Ironically, now the liberal centrists are even further losing touch with reality, looking back with nostalgia to a past era when their opponents supposedly used to be more "worthy" and more inclined to respect their select truths (which they call facts). Some of them, even more ironically, have dared to paint arch-reactionaries like Reagan and Bush Jr in romantic colors and presenting that image as truth, too.

What they're failing to understand is that Trump's ascent is not proof that the voters hate truth. It only shows that a large enough number of voters would rather have a pathological liar who promises unachievable change, than a technocrat of the status quo who shamelessly twists facts through their liberal prism. It's time to stop blaming fake news and realize why so many people really believe them. The simple truth is that the elites of the political class have squandered people's trust because they've always put their own interests first. That's it. That's the whole reason for the current predicament.

A possible future swing of the pendulum back to "liberal truth" won't make the retrograde demagoguery now ruling society magically go away. That could only happen through real democratic revival, one that would send a challenge both to Trump's authoritarianism and the liberals' heartless nepotist managerism.

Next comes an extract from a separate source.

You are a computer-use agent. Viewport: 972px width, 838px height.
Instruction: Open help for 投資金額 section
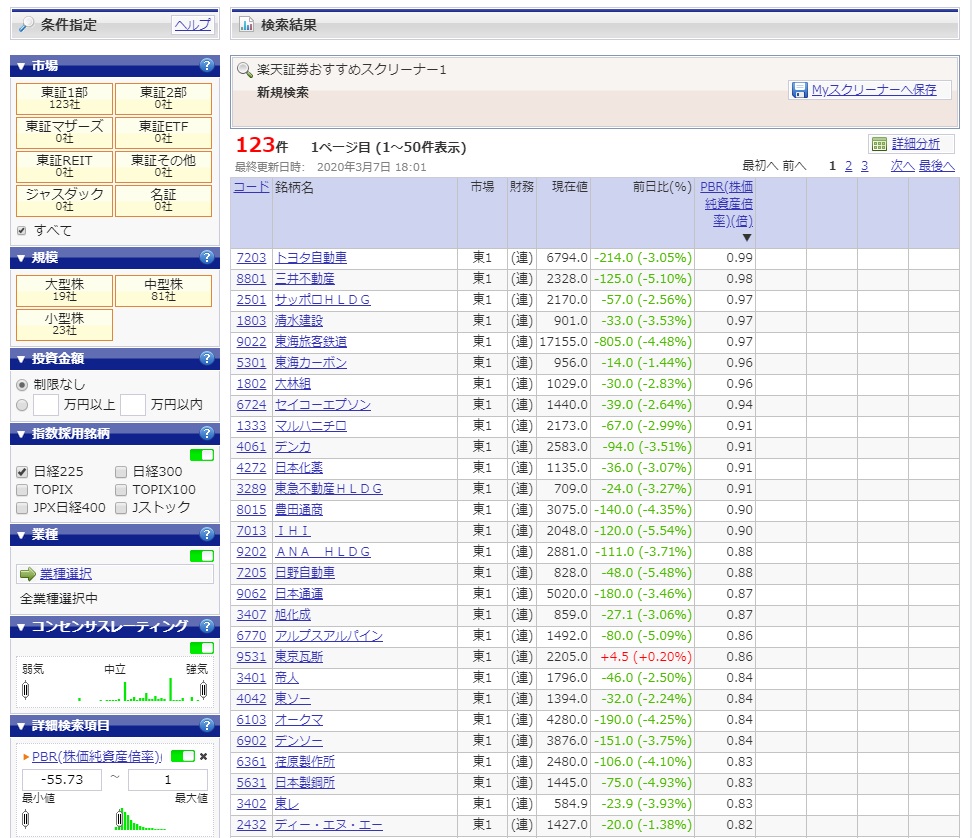[207, 358]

Such a movement could start with pushing forward the truths that are most inconvenient to the conservatives (whose agenda, let's face it, is the most immediate threat right now), but then proceed with those ones that are inconvenient for the liberals as well. And because these two groups have largely merged in terms of approach to policy, these truths tend to be the same, with the occasional nuance here and there: namely, that people are struggling big time, they strive for a better life, and for a more just society; and that a just and truly free society cannot exist without social equality. Once we've recognized these truths, that knowledge would allow us to change our reality. And that is when facts will really become more important than ever.